▸ **YOUR OBJECTIVE**
Lines of the records that hold the word "link" are to be counted; give the number and nothing more.

▸ **Saved entries**
=-=-=
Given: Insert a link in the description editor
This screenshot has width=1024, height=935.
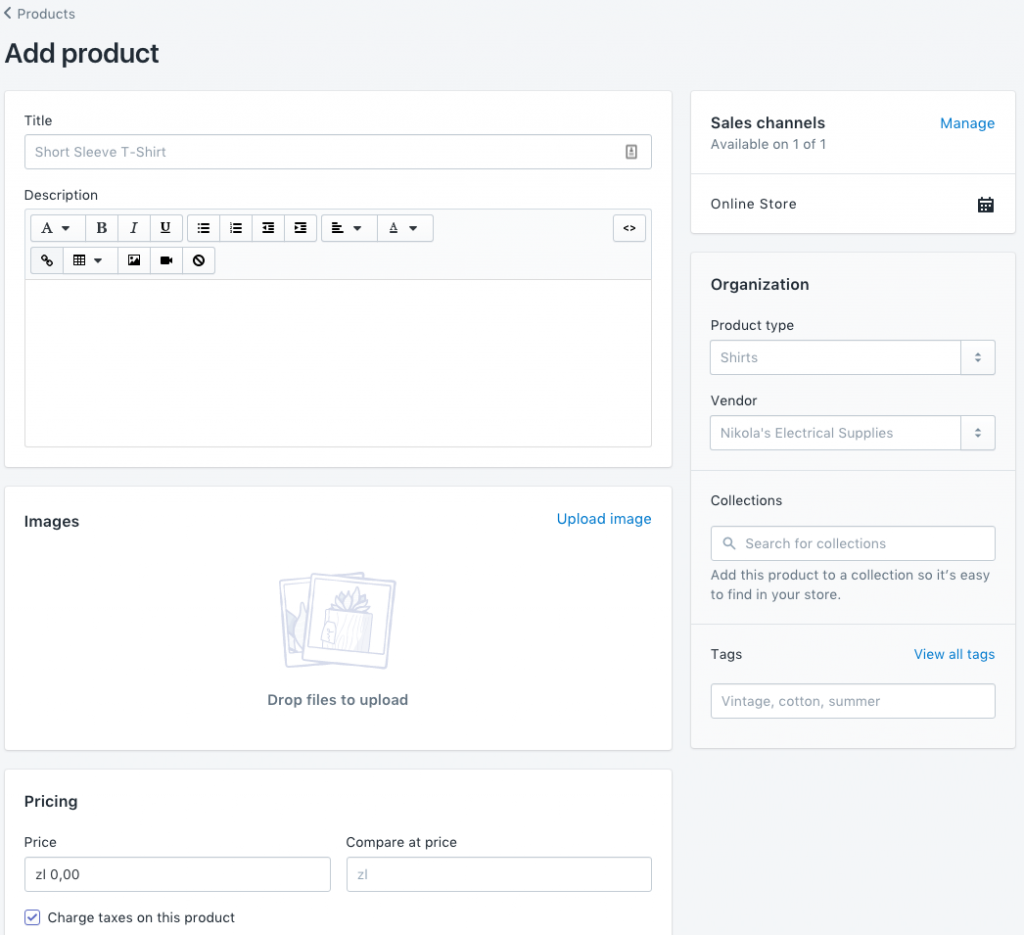Looking at the screenshot, I should 46,260.
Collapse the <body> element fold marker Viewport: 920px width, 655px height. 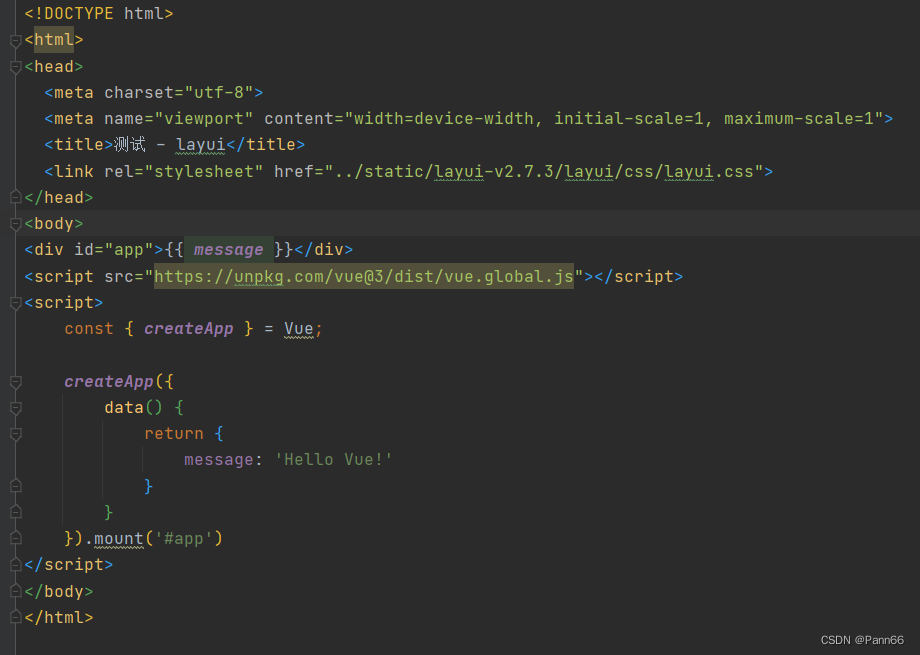pyautogui.click(x=14, y=223)
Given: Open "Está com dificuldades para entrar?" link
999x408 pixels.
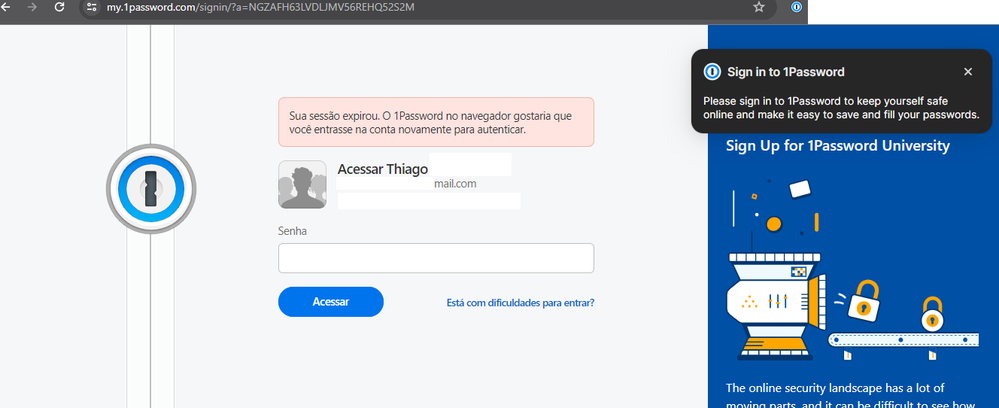Looking at the screenshot, I should click(x=520, y=302).
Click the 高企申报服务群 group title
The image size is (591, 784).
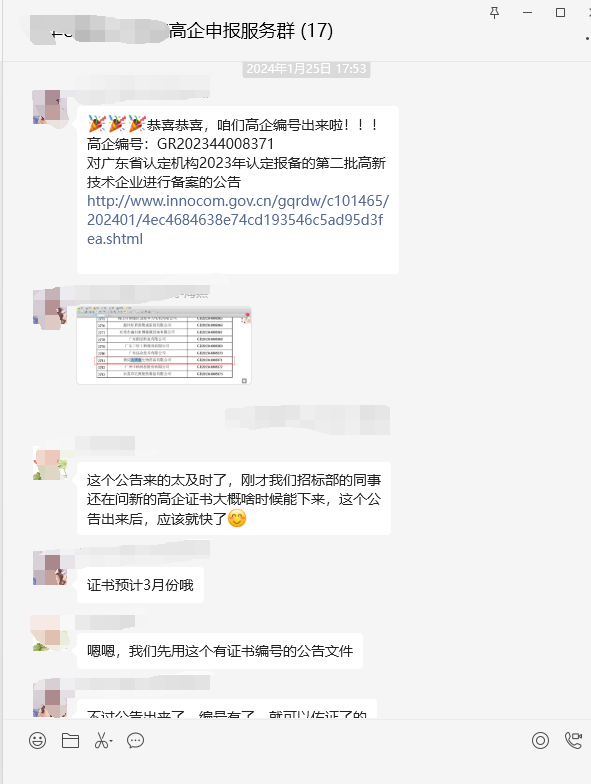point(251,30)
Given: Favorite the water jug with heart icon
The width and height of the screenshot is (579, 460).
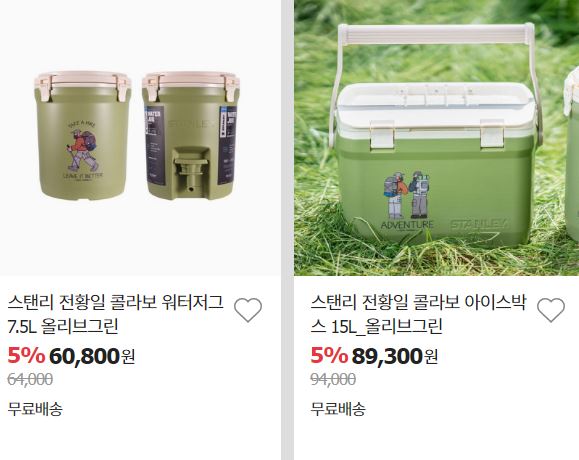Looking at the screenshot, I should (248, 310).
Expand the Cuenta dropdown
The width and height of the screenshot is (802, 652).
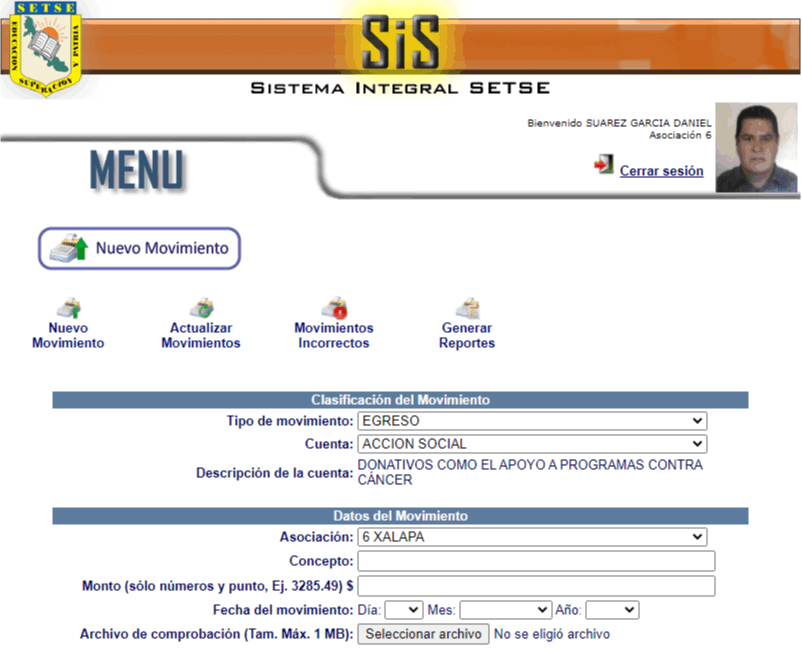coord(531,444)
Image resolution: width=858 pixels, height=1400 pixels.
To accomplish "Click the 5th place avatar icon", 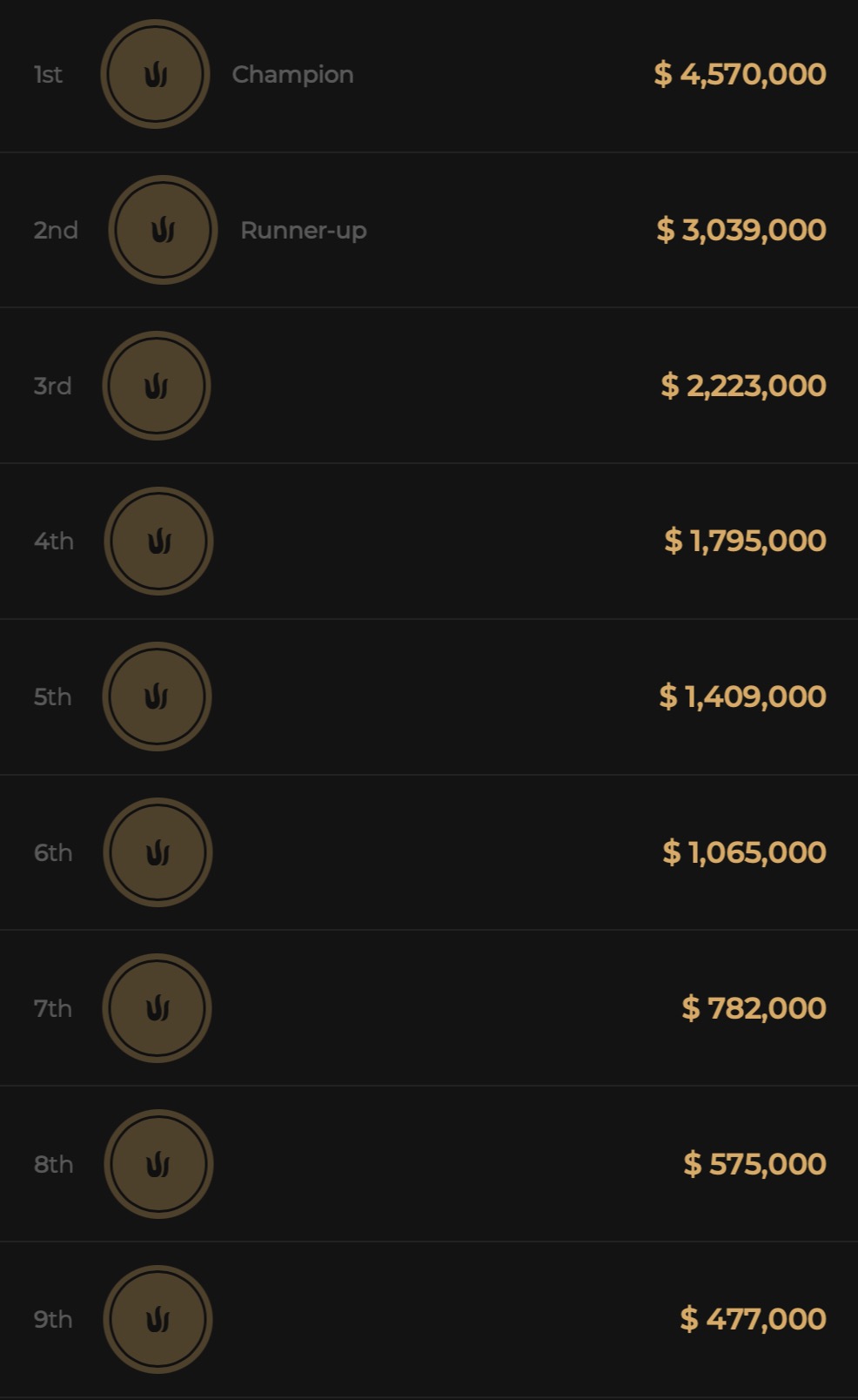I will (x=157, y=697).
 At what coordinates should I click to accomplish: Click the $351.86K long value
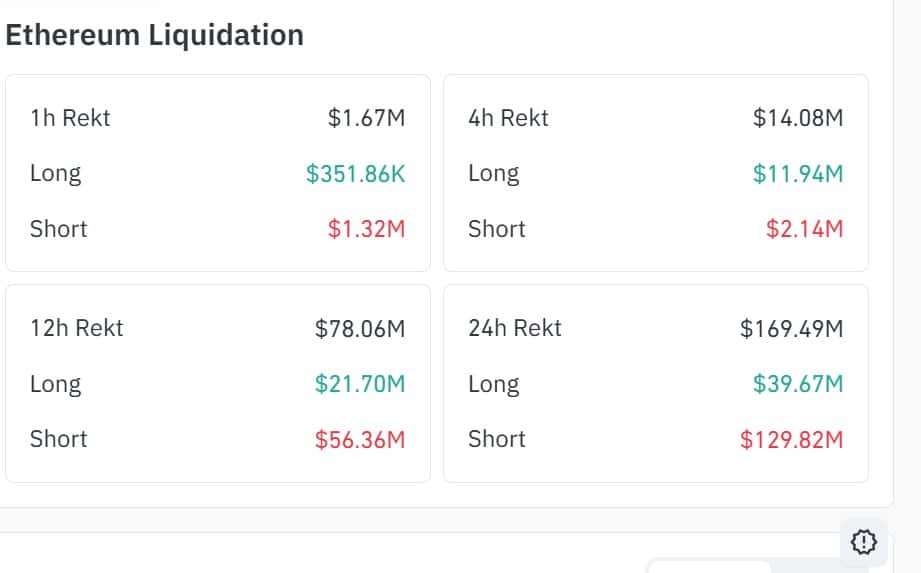pos(355,174)
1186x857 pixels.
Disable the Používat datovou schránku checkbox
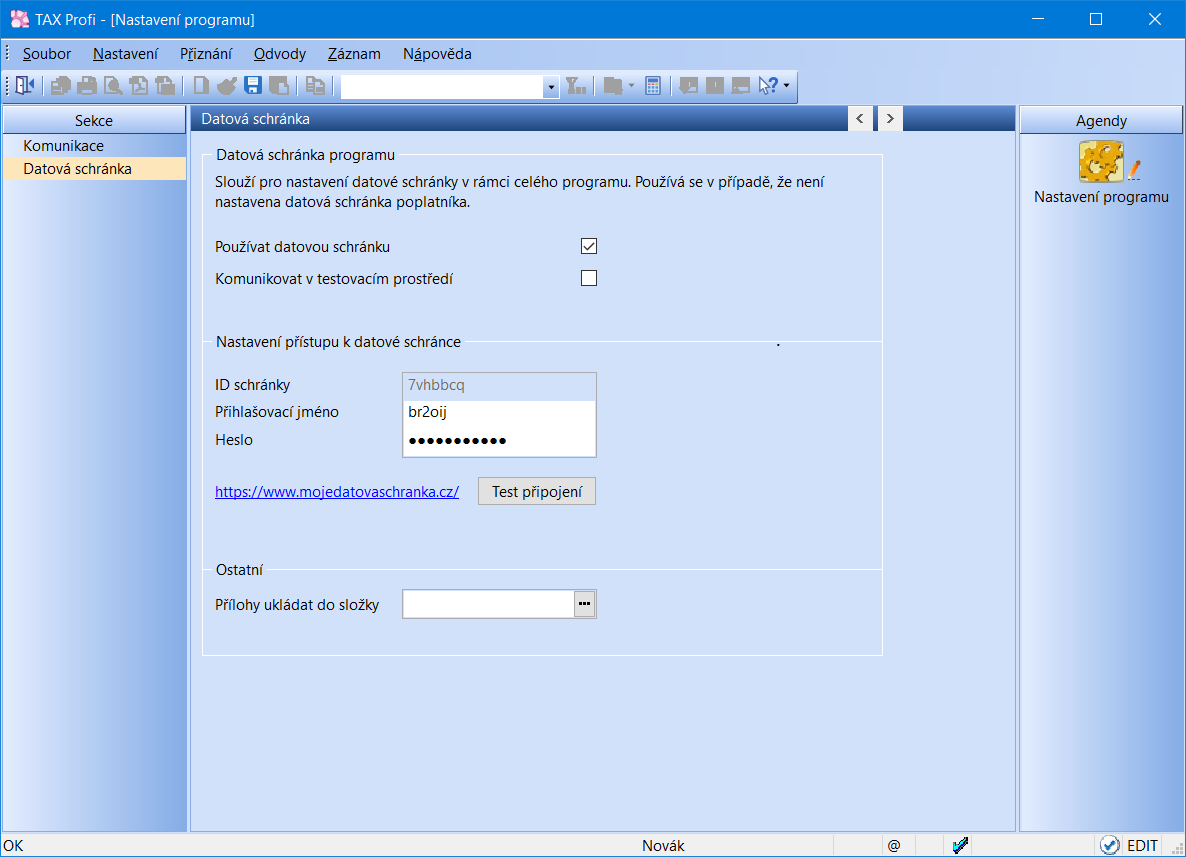(589, 246)
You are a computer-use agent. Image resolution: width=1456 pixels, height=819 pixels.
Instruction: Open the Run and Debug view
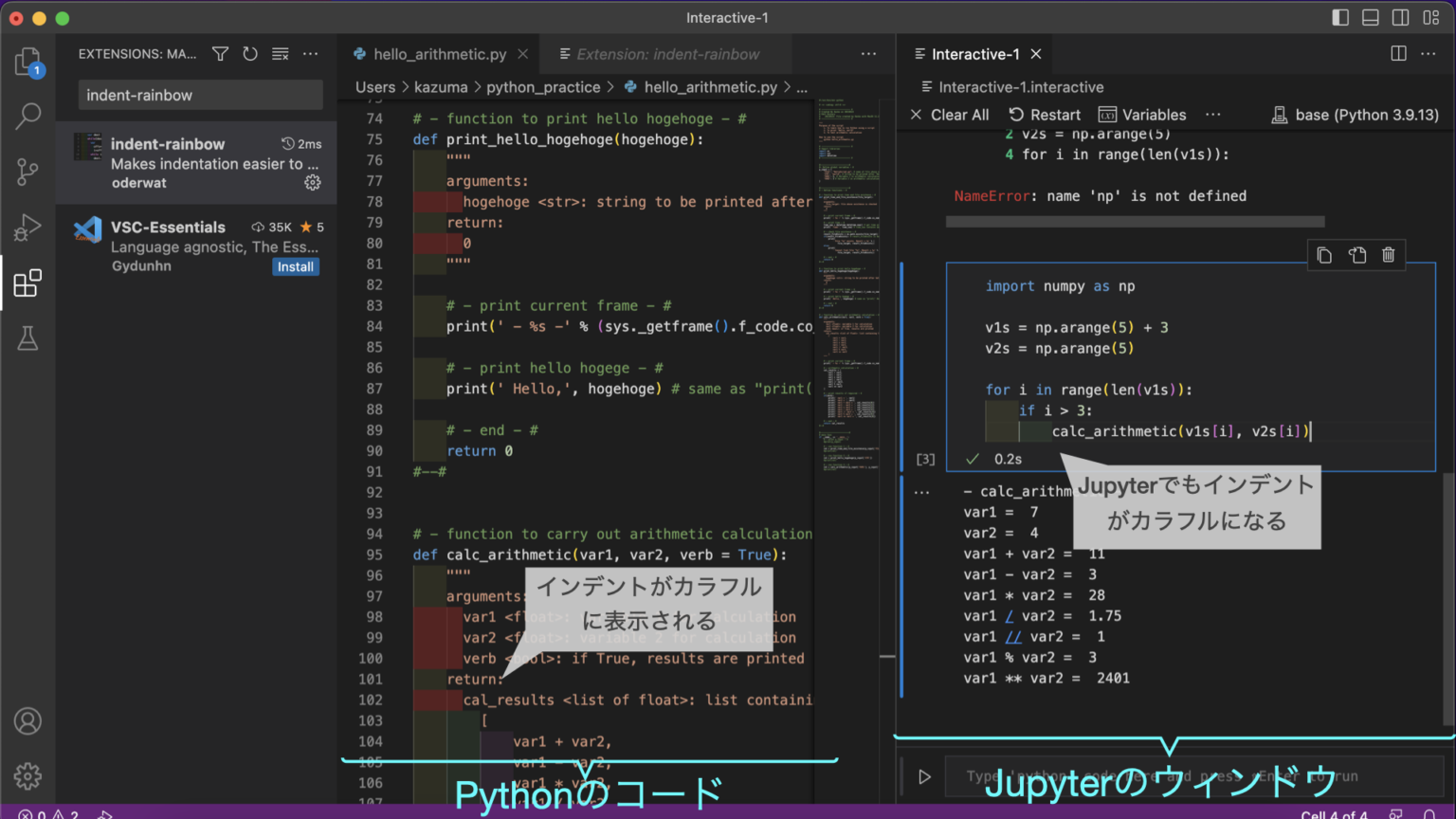coord(27,228)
=-=-=
▸ **EXERCISE RESPONSE**
2